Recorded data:
● ● ● ● ●

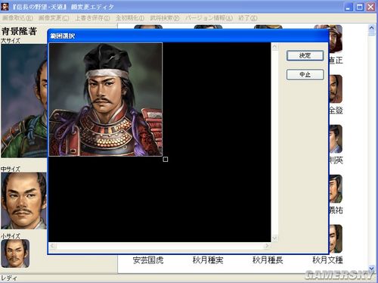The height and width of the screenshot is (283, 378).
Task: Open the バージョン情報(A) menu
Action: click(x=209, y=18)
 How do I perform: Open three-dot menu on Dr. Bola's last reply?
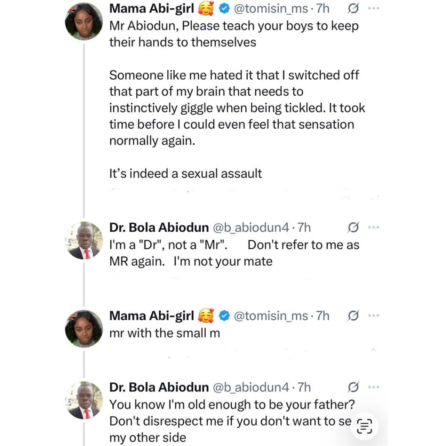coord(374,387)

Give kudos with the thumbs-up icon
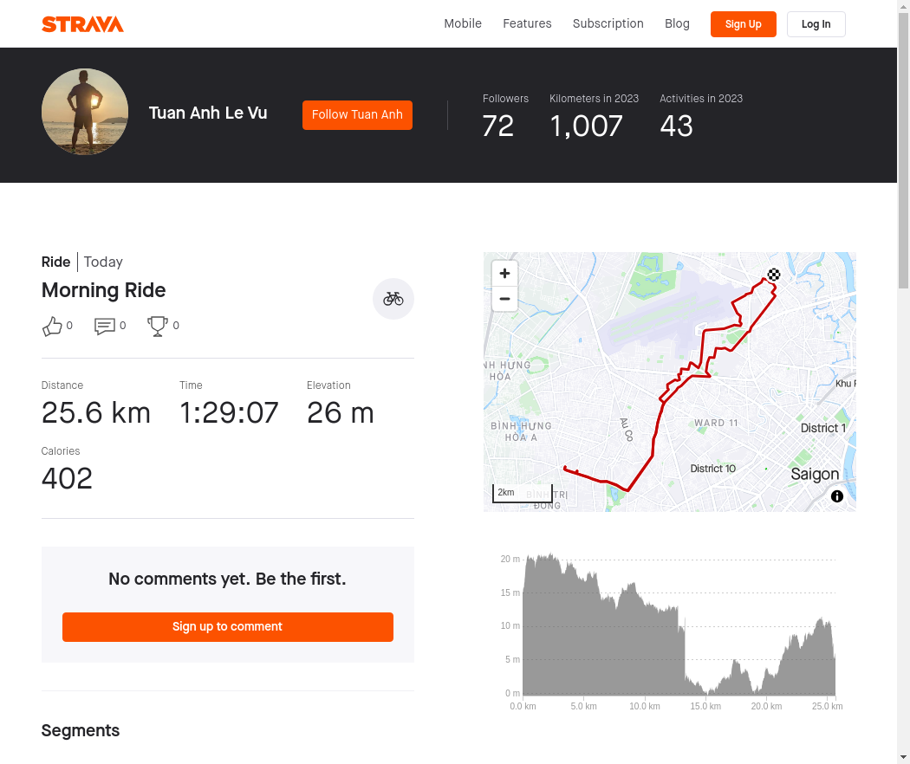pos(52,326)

● ● ● ● ●

* AIM
Update the rows above by replacing "icon" with "button" and leaving everything else unchanged. Leave the pictures out of your answer.

* TASK RESULT
The height and width of the screenshot is (283, 378).
Task: Open the バージョン情報(A) menu
Action: click(x=209, y=18)
 How do I perform: Open three-dot menu on Dr. Bola's last reply?
coord(374,387)

Give kudos with the thumbs-up button
pos(52,326)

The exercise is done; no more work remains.